A neural population that encoded such a shifting state signal would be well positioned to transform a direct representation of dynamic learning rate, such as the population that has been identified in cortical regions (Behrens et al., 2007; Krugel et al., 2009; McGuire et al., 2014) and thought to be broadcast through noradrenergic neuromodulation (Yu and Dayan, 2005; Nassar et al., 2012; Browning et al., 2015) into a proportional change in associative strength. Using a learning signal to control the rate of contextual shift could enable a simple associative neural network to accomplish the type of adaptive learning that has previously been modeled as a delta-rule update with a varying learning rate. In such a case, increases in apparent learning would be implemented through changes in the substrate for learning or the active latent state rather than by adjusting associative strength per se.
Representations of latent state that transition dynamically from one context to the next are similar in spirit to the concept of event segmentation in episodic memory (Ezzyat and Davachi, 2011). Segmenting events is useful in that it can allow memories that are embedded within the same event but separated in time to share associations, whereas memories that may be closer in time but embedded in separate events are maintained separately, preventing interference (Reynolds et al., 2007). One mechanism through which segmentation could be achieved involves dynamic adjustment of the time constant in slowly fluctuating temporal context signals to effectively “reset” context at event boundaries (Howard and Kahana, 2002; Howard et al., 2011; Manning et al., 2011). Our data suggest a link between this aspect of episodic encoding and the dynamic adjustments of learning that have been observed at context boundaries (Behrens et al., 2007; Nassar et al., 2010; McGuire et al., 2014). However, aspects of our findings also raise questions about the extent of this link. Although our results could be interpreted as supporting roles for OFC and temporal lobe in segmenting contexts, we did not observe the same phenomenon in the hippocampus, which is thought to play a key role in event segmentation (Ezzyat and Davachi, 2014; Hsieh et al., 2014; Shapiro, 2014). Instead, we found that representations in hippocampus, like many other brain regions, were best explained as representing uncertainty itself. One potentially relevant detail is that previous contexts were not systematically revisited in our task, reducing demands for episodic retrieval. An interesting avenue for future work would be to determine how the representations that we identified respond when the context abruptly returns to a previously encountered state, such as might require a form of mental time travel for successful performance (Manning et al., 2011).
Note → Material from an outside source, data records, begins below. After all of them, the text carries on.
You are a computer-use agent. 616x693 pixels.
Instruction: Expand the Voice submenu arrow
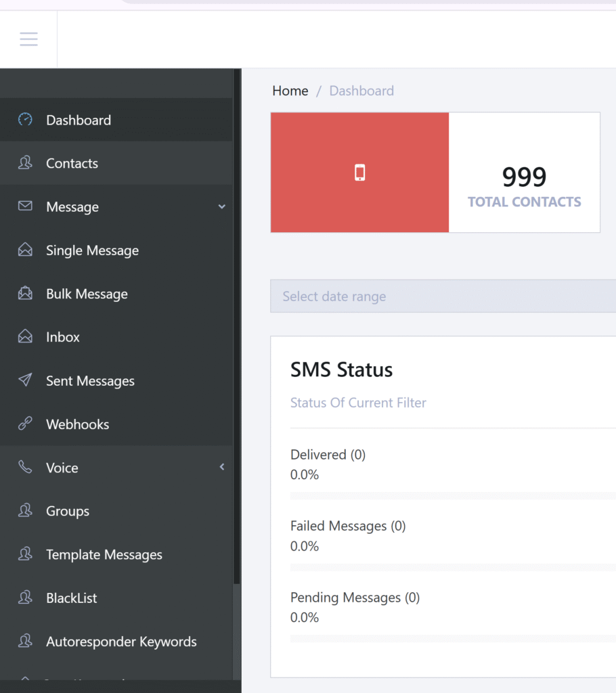[221, 467]
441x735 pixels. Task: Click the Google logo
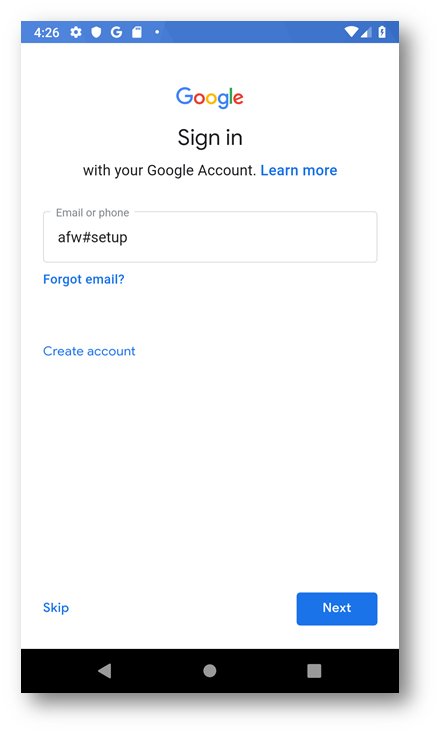209,98
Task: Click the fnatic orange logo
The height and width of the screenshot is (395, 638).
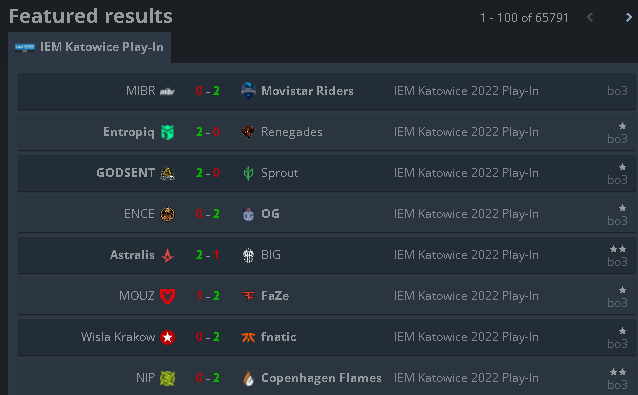Action: coord(248,337)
Our results, especially regarding the OFC, demonstrate the utility of analyzing the representational similarity of multivoxel patterns of activity in concert with computational modeling. Such an approach allowed us to identify neural representations consistent with a specific computational role for OFC, which in principle could not have been isolated in our task with univariate activation or multivariate classification analyses.
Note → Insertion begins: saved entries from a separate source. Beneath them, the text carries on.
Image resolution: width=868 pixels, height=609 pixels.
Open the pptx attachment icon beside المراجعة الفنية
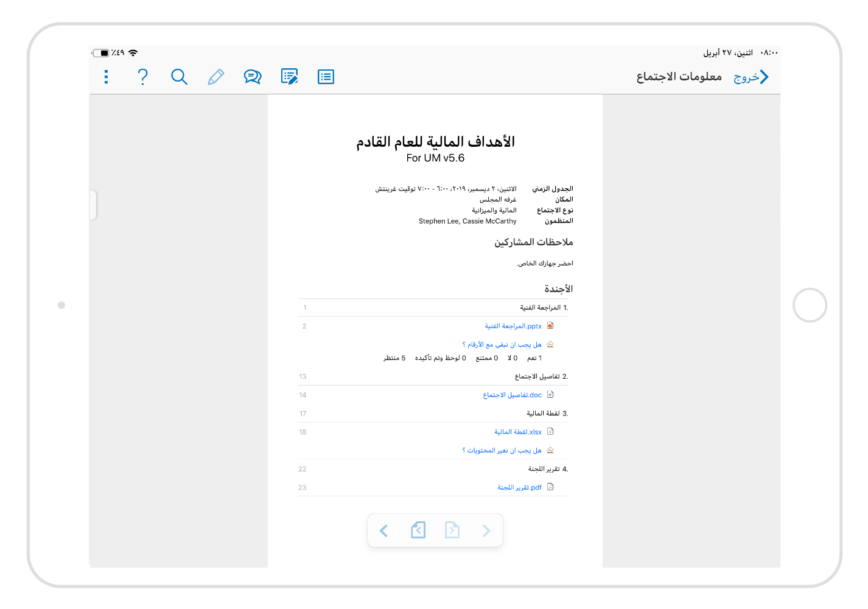550,325
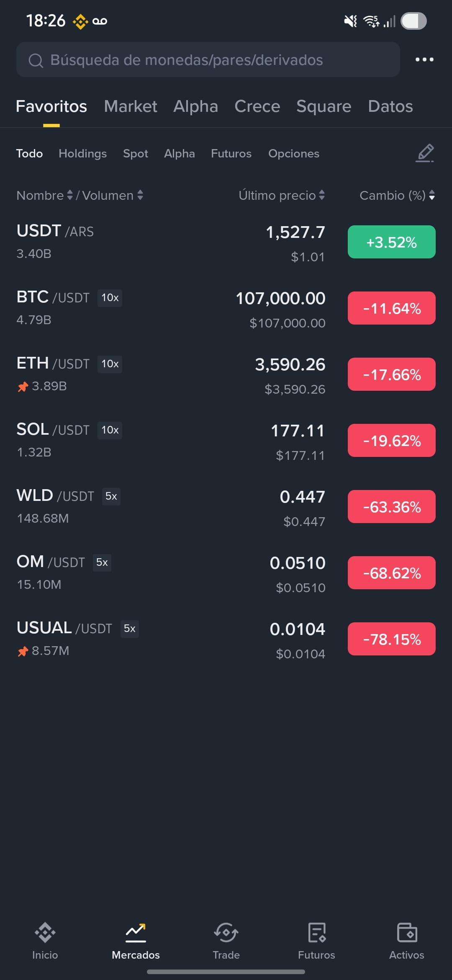Open Activos wallet icon
The width and height of the screenshot is (452, 980).
pos(407,932)
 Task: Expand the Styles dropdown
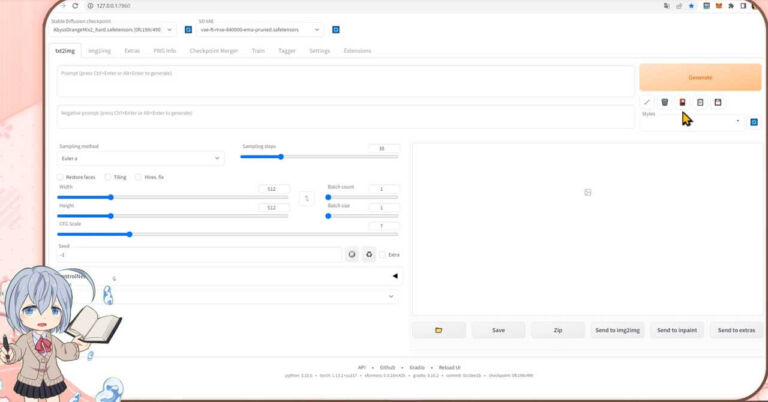point(691,122)
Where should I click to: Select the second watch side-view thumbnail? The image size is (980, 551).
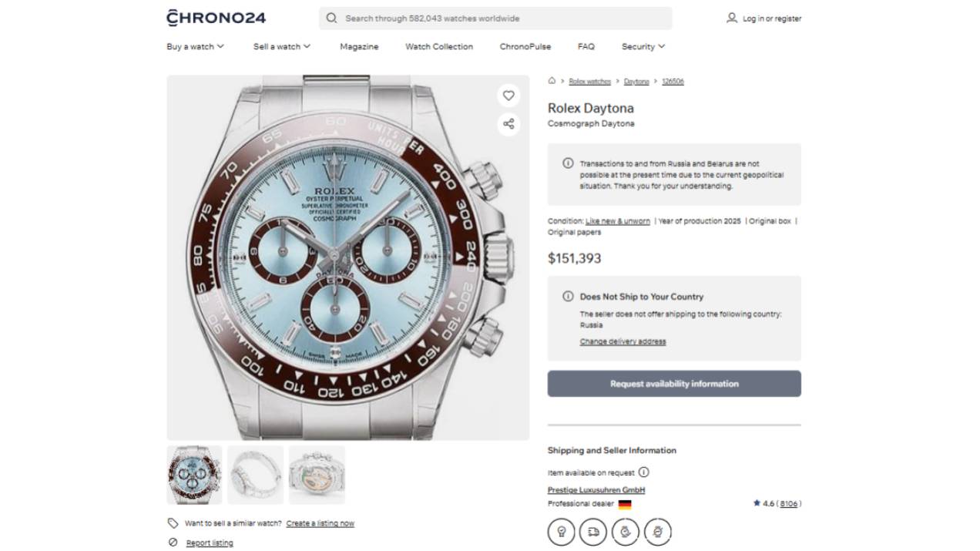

In summary, we show that shifts in the statistics of the environment during a dynamic learning task induced both elevated learning and changes in neural representation. These changes in neural representation were attributed to specific computations using RSA. Our results identified widespread representations of RU throughout the brain, together with more focal representations of CPP and behavioral policy. In addition, a small number of brain areas including the OFC had patterns of activation consistent with a shifting latent state representation that could speed unlearning of irrelevant information in a changing context.
Footnotes
This work was supported by the National Science Foundation (Grant 1533623 to J.W.K. and Grant NSF BCS-1755757 to J.T.M.) and the National Institutes of Health (Grant R01-MH098899 to J.W.K., Grant F32-DA030870 to J.T.M., and Grants F32-MH102009-01A1 and K99AG054732 to M.R.N.). We thank Ben Heasly for programming the task and Josh Gold, Michael J. Frank, and Spencer Arbuckle for helpful discussion.
The authors declare no competing financial interests.
References
- Behrens TE, Woolrich MW, Walton ME, Rushworth MF (2007) Learning the value of information in an uncertain world. Nat Neurosci 10:1214–1221. 10.1038/nn1954 [DOI] [PubMed] [Google Scholar]
- Browning M, Behrens TE, Jocham G, O'Reilly JX, Bishop SJ (2015) Anxious individuals have difficulty learning the causal statistics of aversive environments. Nat Neurosci 18:590–596. 10.1038/nn.3961 [DOI] [PMC free article] [PubMed] [Google Scholar]
- Chan SC, Niv Y, Norman KA (2016) A probability distribution over latent causes, in the orbitofrontal cortex. J Neurosci 36:7817–7828. 10.1523/JNEUROSCI.0659-16.2016 [DOI] [PMC free article] [PubMed] [Google Scholar]
- Chikazoe J, Lee DH, Kriegeskorte N, Anderson AK (2014) Population coding of affect across stimuli, modalities and individuals. Nat Neurosci 17:1114–1122. 10.1038/nn.3749 [DOI] [PMC free article] [PubMed] [Google Scholar]
- Cox RW. (1996) AFNI: software for analysis and visualization of functional magnetic resonance neuroimages. Comput Biomed Res 29:162–173. 10.1006/cbmr.1996.0014 [DOI] [PubMed] [Google Scholar]
- Cox RW. (2012) AFNI: what a long strange trip it's been. Neuroimage 62:743–747. 10.1016/j.neuroimage.2011.08.056 [DOI] [PMC free article] [PubMed] [Google Scholar]
- Doya K. (2008) Modulators of decision making. Nat Neurosci 11:410–416. 10.1038/nn2077 [DOI] [PubMed] [Google Scholar]
- Durstewitz D, Vittoz NM, Floresco SB, Seamans JK (2010) Abrupt transitions between prefrontal neural ensemble states accompany behavioral transitions during rule learning. Neuron 66:438–448. 10.1016/j.neuron.2010.03.029 [DOI] [PubMed] [Google Scholar]
- Ezzyat Y, Davachi L (2011) What constitutes an episode in episodic memory? Psychol Sci 22:243–252. 10.1177/0956797610393742 [DOI] [PMC free article] [PubMed] [Google Scholar]
- Ezzyat Y, Davachi L (2014) Similarity breeds proximity: pattern similarity within and across contexts is related to later mnemonic judgments of temporal proximity. Neuron 81:1179–1189. 10.1016/j.neuron.2014.01.042 [DOI] [PMC free article] [PubMed] [Google Scholar]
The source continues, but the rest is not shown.